“But allow me to bestow a regret on the Bergmanns’ delightful house,” said Rodolphe, pointing to the little promontory.
“Come and dine with us to add to your associations, povero mio,” said she. “This is a great day; we are out of danger. My mother writes that within a year there will be an amnesty. Oh! la cara patria!”
These three words made Gina weep. “Another winter here,” said she, “and I should have been dead!”
“Poor little Sicilian kid!” said Francesca, stroking Gina’s head with an expression and an affection which made Rodolphe long to be so caressed, even if it were without love.
The boat grounded; Rodolphe sprang on to the sand, offered his hand to the Italian lady, escorted her to the door of the Bergmanns’ house, and went to dress and return as soon as possible.
When he joined the librarian and his wife, who were sitting on the balcony, Rodolphe could scarcely repress an exclamation of surprise at seeing the prodigious change which the good news had produced in the old man. He now saw a man of about sixty, extremely well preserved, a lean Italian, as straight as an I, with hair still black, though thin and showing a white skull, with bright eyes, a full set of white teeth, a face like Caesar, and on his diplomatic lips a sardonic smile, the almost false smile under which a man of good breeding hides his real feelings.
“Here is my husband under his natural form,” said Francesca gravely.

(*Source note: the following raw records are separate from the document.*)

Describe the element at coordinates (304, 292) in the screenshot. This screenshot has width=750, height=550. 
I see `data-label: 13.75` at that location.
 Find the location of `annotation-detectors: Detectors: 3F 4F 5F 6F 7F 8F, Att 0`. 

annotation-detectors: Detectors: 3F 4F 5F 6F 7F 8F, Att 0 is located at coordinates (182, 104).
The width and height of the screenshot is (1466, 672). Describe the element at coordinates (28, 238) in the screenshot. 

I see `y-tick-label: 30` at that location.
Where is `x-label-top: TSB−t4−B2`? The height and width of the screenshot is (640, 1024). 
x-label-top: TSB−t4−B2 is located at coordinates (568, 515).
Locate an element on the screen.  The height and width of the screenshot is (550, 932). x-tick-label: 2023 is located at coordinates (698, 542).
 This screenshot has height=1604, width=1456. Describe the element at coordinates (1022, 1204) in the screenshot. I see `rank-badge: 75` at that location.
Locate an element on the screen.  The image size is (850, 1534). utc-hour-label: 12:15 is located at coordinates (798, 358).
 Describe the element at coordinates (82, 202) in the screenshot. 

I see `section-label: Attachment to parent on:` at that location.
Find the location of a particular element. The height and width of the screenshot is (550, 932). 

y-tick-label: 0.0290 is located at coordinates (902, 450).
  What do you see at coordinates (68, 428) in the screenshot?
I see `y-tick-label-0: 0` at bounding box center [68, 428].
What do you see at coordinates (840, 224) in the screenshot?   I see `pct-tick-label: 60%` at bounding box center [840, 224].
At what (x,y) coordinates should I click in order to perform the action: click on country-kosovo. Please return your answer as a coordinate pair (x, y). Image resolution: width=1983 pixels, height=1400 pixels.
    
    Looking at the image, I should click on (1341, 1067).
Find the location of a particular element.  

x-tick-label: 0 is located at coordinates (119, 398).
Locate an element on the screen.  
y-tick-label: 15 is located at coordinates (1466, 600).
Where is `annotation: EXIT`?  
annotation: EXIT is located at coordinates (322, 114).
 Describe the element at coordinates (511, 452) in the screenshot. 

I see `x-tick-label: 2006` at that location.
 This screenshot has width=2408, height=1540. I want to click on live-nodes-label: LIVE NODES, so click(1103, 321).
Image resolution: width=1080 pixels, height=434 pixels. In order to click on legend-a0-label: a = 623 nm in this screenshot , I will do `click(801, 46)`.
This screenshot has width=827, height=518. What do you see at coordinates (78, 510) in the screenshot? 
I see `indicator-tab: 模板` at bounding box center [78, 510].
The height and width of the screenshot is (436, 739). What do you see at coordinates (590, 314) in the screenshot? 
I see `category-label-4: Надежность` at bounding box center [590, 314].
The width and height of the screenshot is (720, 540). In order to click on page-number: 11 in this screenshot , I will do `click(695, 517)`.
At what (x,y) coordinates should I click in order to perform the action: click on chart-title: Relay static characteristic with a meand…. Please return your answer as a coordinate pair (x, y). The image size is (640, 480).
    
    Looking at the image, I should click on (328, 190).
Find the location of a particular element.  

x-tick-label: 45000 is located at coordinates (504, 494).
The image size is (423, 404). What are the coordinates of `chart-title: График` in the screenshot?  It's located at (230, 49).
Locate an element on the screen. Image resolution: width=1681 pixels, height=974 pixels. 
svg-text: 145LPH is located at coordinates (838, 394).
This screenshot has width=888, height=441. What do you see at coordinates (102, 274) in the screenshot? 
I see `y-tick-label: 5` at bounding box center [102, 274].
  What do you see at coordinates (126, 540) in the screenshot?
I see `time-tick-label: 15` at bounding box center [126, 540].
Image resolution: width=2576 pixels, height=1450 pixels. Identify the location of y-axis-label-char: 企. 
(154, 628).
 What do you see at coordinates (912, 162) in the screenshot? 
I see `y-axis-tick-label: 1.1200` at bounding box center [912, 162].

“He is quite a new acquaintance,” replied Rodolphe, bewildered.
“Quite,” said the librarian; “I have played many a part, and know well how to make up. Ah! I played one in Paris under the Empire, with Bourrienne, Madame Murat, Madame d’Abrantis e tutte quanti. Everything we take the trouble to learn in our youth, even the most futile, is of use. If my wife had not received a man’s education—an unheard-of thing in Italy—I should have been obliged to chop wood to get my living here. Povera Francesca! who would have told me that she would some day maintain me!”
As he listened to this worthy bookseller, so easy, so affable, so hale, Rodolphe scented some mystification, and preserved the watchful silence of a man who has been duped.
“Che avete, signor?” Francesca asked with simplicity. “Does our happiness sadden you?”
“Your husband is a young man,” he whispered in her ear.
She broke into such a frank, infectious laugh that Rodolphe was still more puzzled.
“He is but sixty-five, at your service,” said she; “but I can assure you that even that is something—to be thankful for!”
“I do not like to hear you jest about an affection so sacred as this, of which you yourself prescribed the conditions.”